SMART  polled voters and even though it needed 1/2c to build and run scaled back to 1/4c as the polls showed 1/4c tax raise is all voters would support. But if the sales tax limit cap is reached – and the planes for new taxes that would reach this limit are already stacked up and lining up to land – then this may not be feasible. The alternative is to hike property taxes – which are much harder to get through and place a much greater burden on homeowners(as opposed to people who work in or who are passing through the county but do not live here).

keep-calm-and-no-excusesExcuse #1: “But It’s Because of the Recession”
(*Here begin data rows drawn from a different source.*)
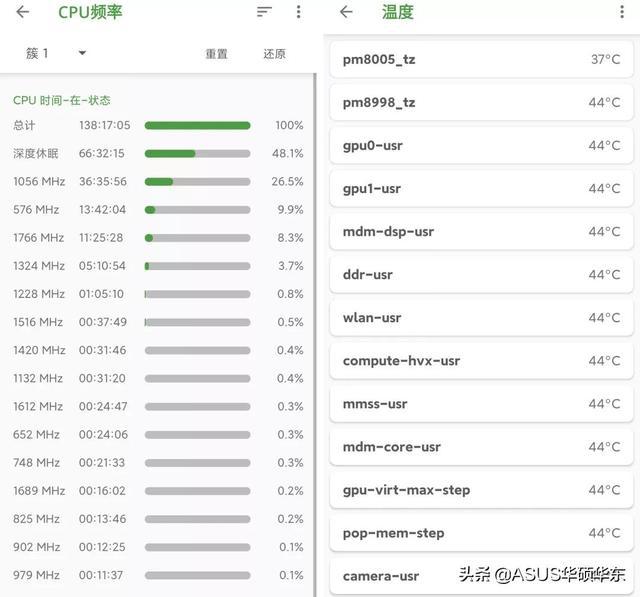Select the ddr-usr sensor card
640x597 pixels.
click(481, 274)
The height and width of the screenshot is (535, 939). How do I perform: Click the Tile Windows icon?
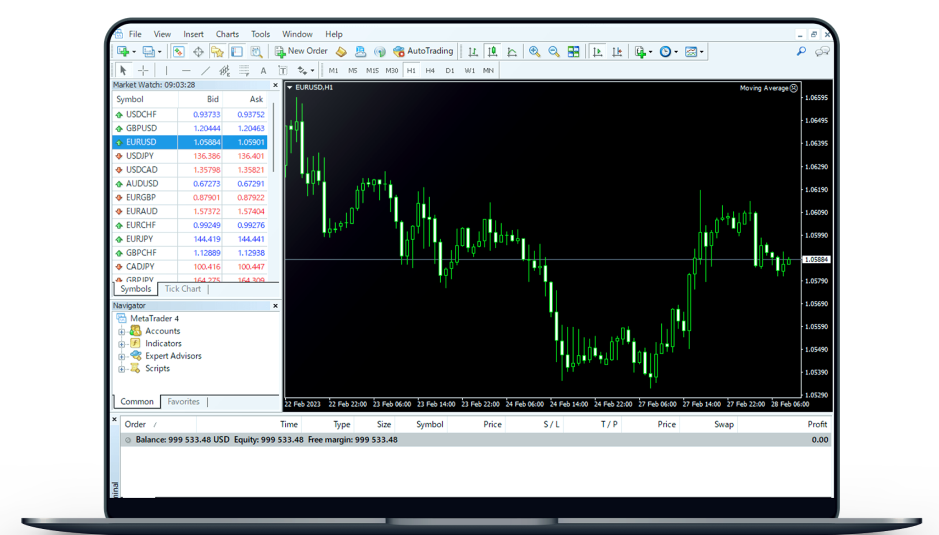click(x=574, y=52)
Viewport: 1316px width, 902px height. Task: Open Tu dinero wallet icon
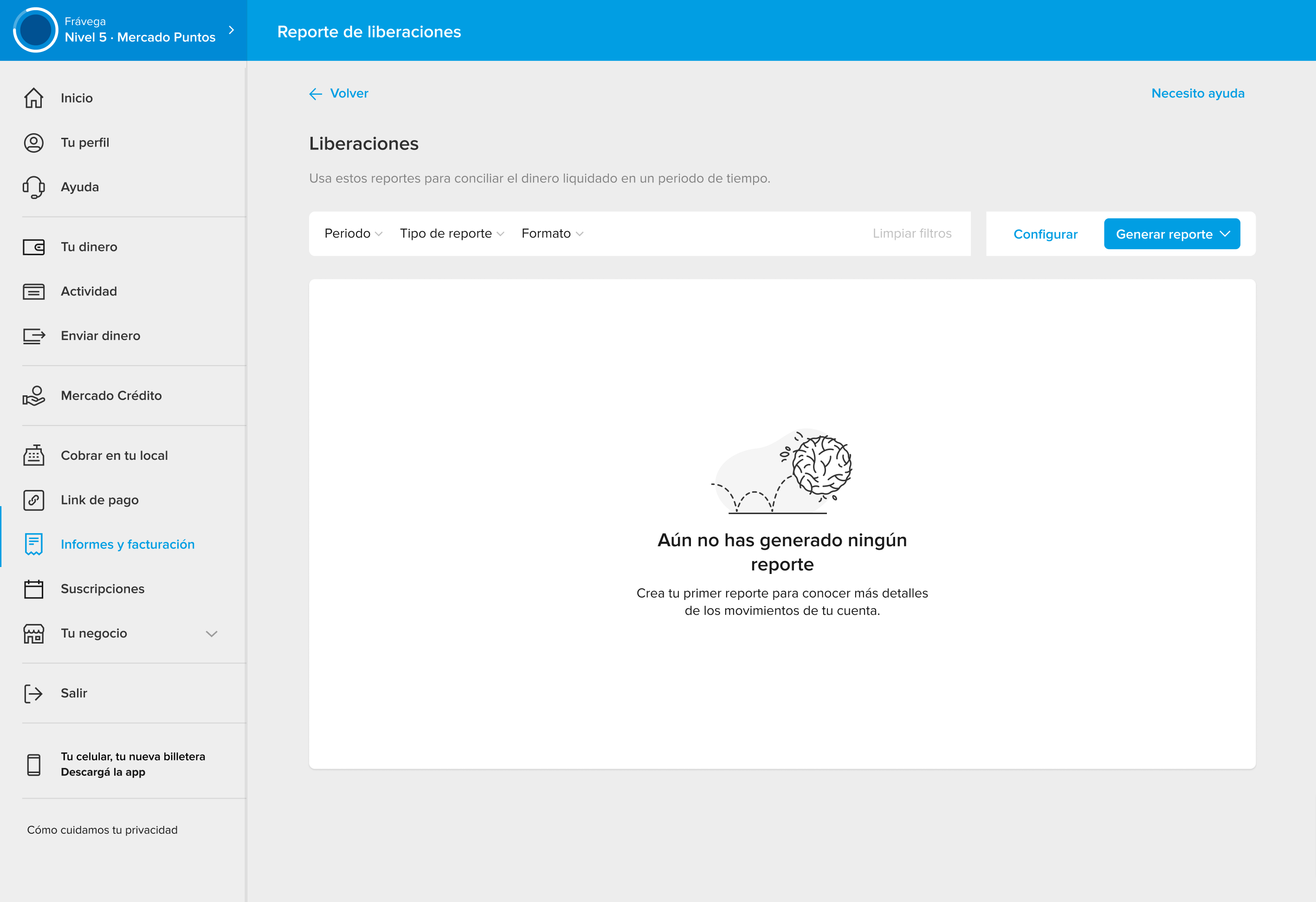point(33,247)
Already SMART is blaming 2 year delays and cutting line length in half  on the recession. This  is a *phony* argument. Supervisors Arnold and Sears used it just last week in an op ed entitled “SMART’s making steady progress toward starting service“.
Then the same excuse was used again today, August 5th, by the chairman of “Friends of SMART” in a Sonoma Press Democrat “In response to the grand jury criticism“.

Analyzing the Excuse

Sure, the recession reduced sales, but only temporarily. But the recession also significantly benefited SMART:
  • SMART’s bonds were locked in at much lower interest rates reducing bonded indebtedness.
  • Construction costs were reduced due to the high unemployment during the construction period, and when construction work was being put out to bid
  • The recession was used to justify delaying the start-up, allowing them to save up more sales taxes before commencing operation. SMART will bleed ~$12m/year once operational.
Net – net the recession’s affect on SMART was a wash financially. Even if the recession hadn’t occurred, SMART would have been stuck at the same place – 1/2 the promised length, delayed completion, not enough money to sustain operations…
SMART has a leveraged financial structure – the bond’s debt needs to be serviced. So if (when) revenue declines the financial impact is magnified. That will increase the pressure whereby to continue operation the train will either have to cannibalize other genuinely cost effective transportation projects (buses…) or return to collect more taxes.
SMART could barely afford to build and operate a 35 mile line before the recession hit. They can’t now without additional bail-outs from TAM.  In 2011 with some wheeler-dealing from Steve Kinsey they broke the promise not to encroach on funding for other transportation projects and obtained  $8m from the Transportation Authority of Marin to balance the budget.  The other funding source they surely have their eyes on is RM2 – bridge toll taxes.
The whole thing is lining up to be one major fiasco. Civil Grand Juries in not one but both counties  - Sonoma and Marin –have issued  warnings that there is a need for course correction and much greater financial oversight.  The Sonoma Grand Jury advised that SMART hires of an outside economist
Artists conception of Sarah Palin's Gravina Island Bridge
Artists conception of Sarah Palin’s Gravina Island Bridge
This is all starting to smell like a Gravina’s bridge to nowhere in Alaska. Who will be Marin’s Sarah Palin(s) ? The field is certainly packed with contendors.  I surely hope Marin isn’t turned into a laughing stock, while we, the residents are left to mop up the foreseeable damage through taxes, pollution and environmental impact.